GOP CONSIDERS BLOCKING JOBS BILL IT AGREES WITH…. Senate Majority Leader Harry Reid (D-Nev.) would, by all accounts, like to see the Senate take up a jobs bill when members return to the Hill on Monday. Senate Republicans intend to block Dems from even bringing the proposal to the floor for a debate, and Reid does not yet have the votes to stop them.
But the amazing part of this is that Republicans actually like what’s in the modest jobs bill. GOP leadership aides met behind closed doors yesterday with more than 100 corporate lobbyists to discuss strategy, and according to Roll Call, Republicans are leaning on waffling members to block consideration of a stripped down, $15 billion jobs package for reasons that have nothing to do with its merits.
Given the divisions within the GOP Conference — and the fact that Republicans have largely backed most of the bill’s provisions in the past — leadership aides told lobbyists that the GOP plans to attack Reid’s bill over process, rather than policy.
More than 100 lobbyists representing the National Federation of Independent Business, the National Association of Manufacturers, the Business Roundtable and other associations attended the meeting with staff from the offices of Senate Minority Leader Mitch McConnell (R-Ky.), Minority Whip Jon Kyl (R-Ariz.), Republican Policy Committee Chairman John Thune (S.D.), Sen.
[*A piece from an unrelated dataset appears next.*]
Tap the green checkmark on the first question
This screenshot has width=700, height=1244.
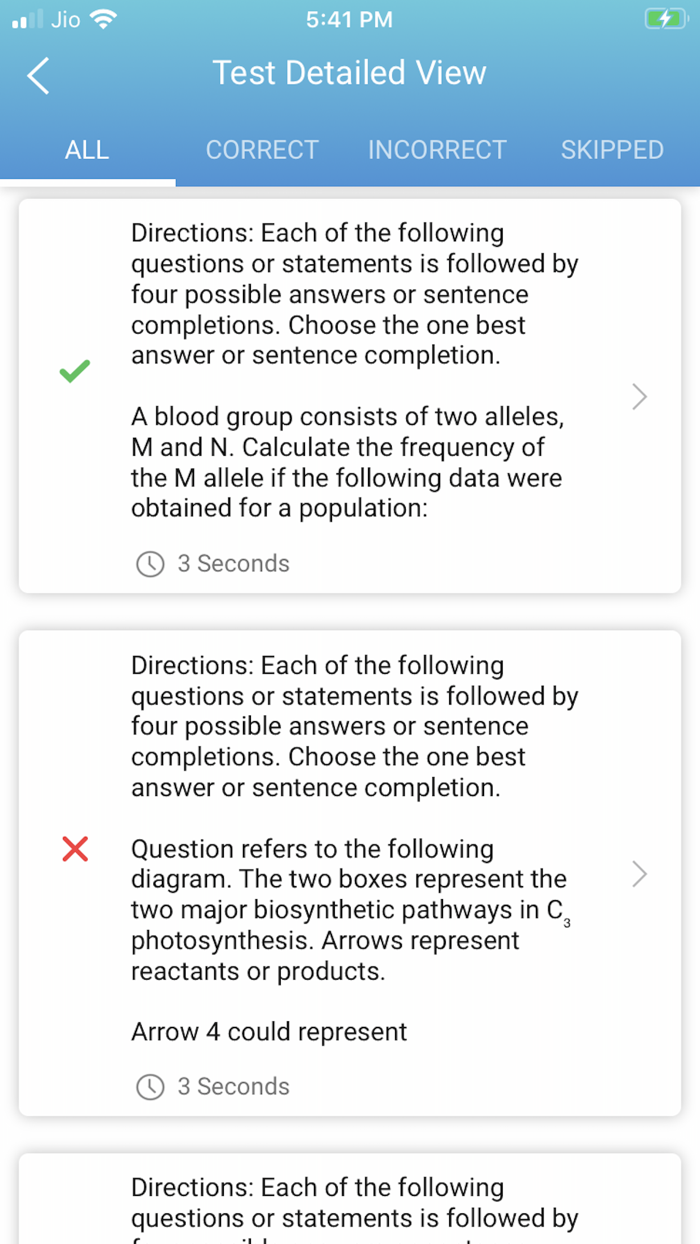pos(74,371)
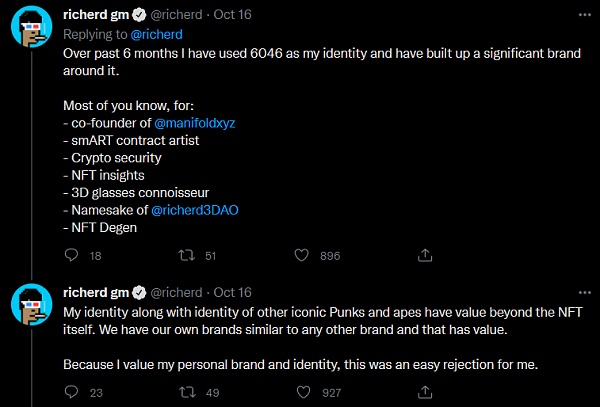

Orrin Hatch (R-Utah) and Grassley.
“The feeling is they aren’t going to say anything in opposition to the bill, except to say it’s incomplete,” a lobbyist who attended the meeting said. “They are not opposed to the bill, they just believe their rights as the minority have been abridged.”
The GOP’s willingness to reject the ideas they support continues to be almost impressive in its scope.
Reid wants a clean bill and an efficient process, so he’s pushing for a vote on a jobs bill with no amendments. Republicans have decided that Reid’s approach hurts their feelings, so they’d rather play partisan games.
It’s worth emphasizing that GOP opposition is not yet unanimous, so it’s still possible to see some constructive movement on Monday. But like everything else in the Senate that Republicans broke, this is looking awfully ugly.